Even though I’d tried to have conversations with friends about what I was going through, it’s a bit embarrassing to say I had a panic attack because my boyfriend went out for a beer. And honestly, I'd be judgemental if I didn’t know what love addiction was. I’d be like, ‘Oh get a grip!’.

My work suffered too because I couldn’t concentrate. I missed business meetings because I’d be sat in the car waiting for a phone call or text from him. I couldn’t face speaking to people until I got a message saying ‘I love you’ or ‘I miss you’. Only then would the anxiety and panic all go away and I’d feel normal again.

Although I knew my behaviour patterns weren’t normal, I didn't really know why. It was almost like I was subconsciously attracted to the idea that I knew I was going to get hurt. Like I got a thrill of it all ending in tears. My mum and friends would say it was 'daddy issues’ because my father wasn’t really there when I was younger, and it had made me feel rejected.

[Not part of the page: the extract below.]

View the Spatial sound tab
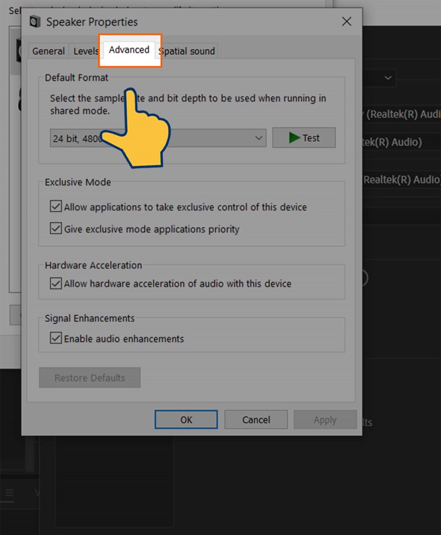 click(x=186, y=51)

Desperate, I Googled ‘fear of abandonment’ and ‘co-dependency’ and I came across the website of psychotherapist called Helen Mia Harris. All the symptoms of love addiction she'd listed in her YouTube video made me say, 'Oh my god, that’s me’. When it said people with a love addiction experience ‘a feeling of awkwardness in their partner's presence’ I realised that was exactly how I felt. It was because I knew he was causing me all that pain. By this point, I almost hated him for the feelings he triggered in me. I was addicted to his love, but ultimately, I loathed him.

Getting help

In 2015, I booked in for psychotherapy with Helen to address my love addiction. I'd speak to her about what had been going on that week and what symptoms I was experiencing. She talked me through why I felt the way I did, linking those feelings to my childhood which gave me explanations for why this was happening. Opening up about my behaviour wasn't even difficult. It was a relief to tell someone what was going on without them judging me. I'd go to Helen once a week feeling like a broken woman, and I'd leave feeling like I had my shit together again.

Through guided meditation I learned how to relax my anxiety and gained coping strategies and techniques. Although by the time I went to see her the damage was done in the relationship, the therapy helped me massive amounts.

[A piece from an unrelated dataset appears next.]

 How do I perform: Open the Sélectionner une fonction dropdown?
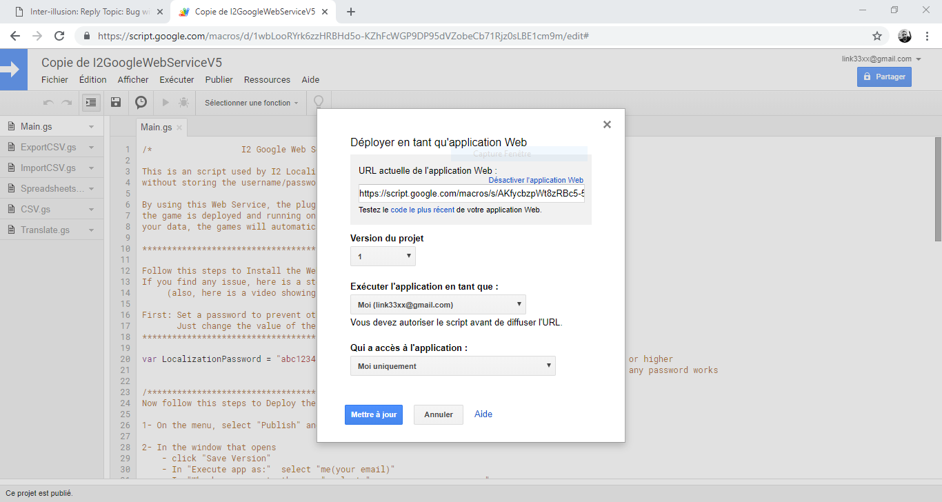click(x=251, y=103)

Matt and I finally broke up about three months into my treatment. Although it was awful, it was 50 per cent absolutely agonising and also per cent, ‘I’m going to come out of this and never put myself through it again’. I knew it was what I had to do to stop the pain.

And it did. Psychotherapy taught me that what I have isn’t strange, that I shouldn’t berate myself constantly for being like this. 15 years ago telling someone I had this would make them think I was ‘crazy’. Love addiction isn’t really discussed or seen as a mental illness, but I think over time it will be. From speaking to women on online forums I know loads of people are going through the same thing - they’re just scared to say it. They’re embarrassed because of what it turns you into and I get that. No one wants to admit they’ve lost their shit over a guy.

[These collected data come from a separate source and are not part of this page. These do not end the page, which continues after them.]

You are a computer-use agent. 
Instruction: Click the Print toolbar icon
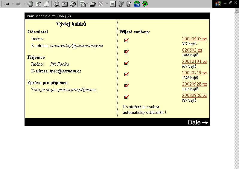pyautogui.click(x=93, y=4)
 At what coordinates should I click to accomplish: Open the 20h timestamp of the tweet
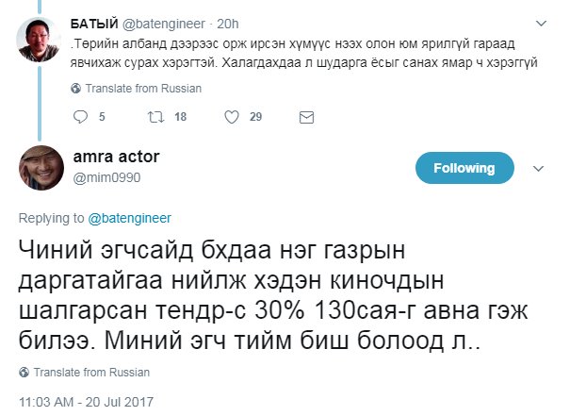pos(228,24)
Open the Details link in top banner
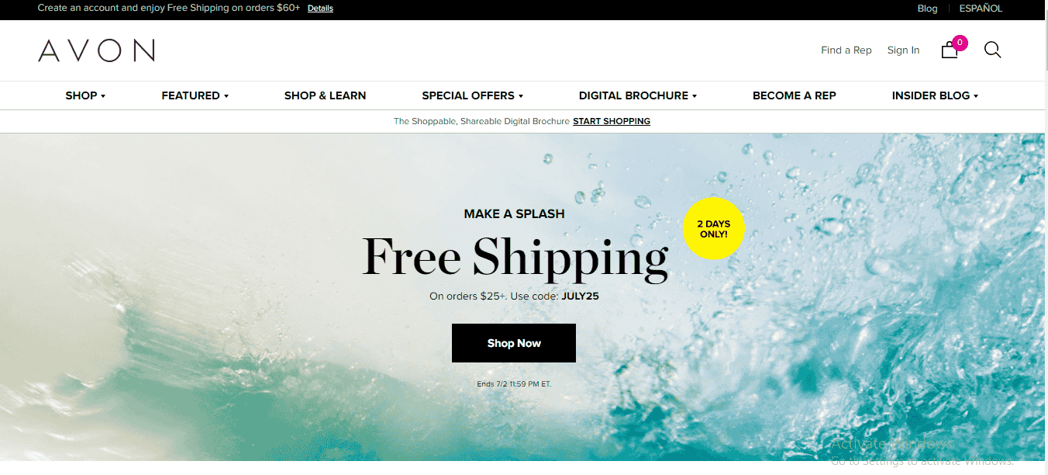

Now, I’m probably the most focused I’ve ever been in my life. I’ve been dating a guy recently and when he wouldn’t text me back straight away, although I started feeling panicky again, it was on a very low-key level. It's probably just how normal people feel when someone they like doesn’t text them back. We’re taking things really slow because I’ve got loads of personal goals I want to achieve over the next few months. I don’t want to get distracted, I cant take the risk of this happening all over again."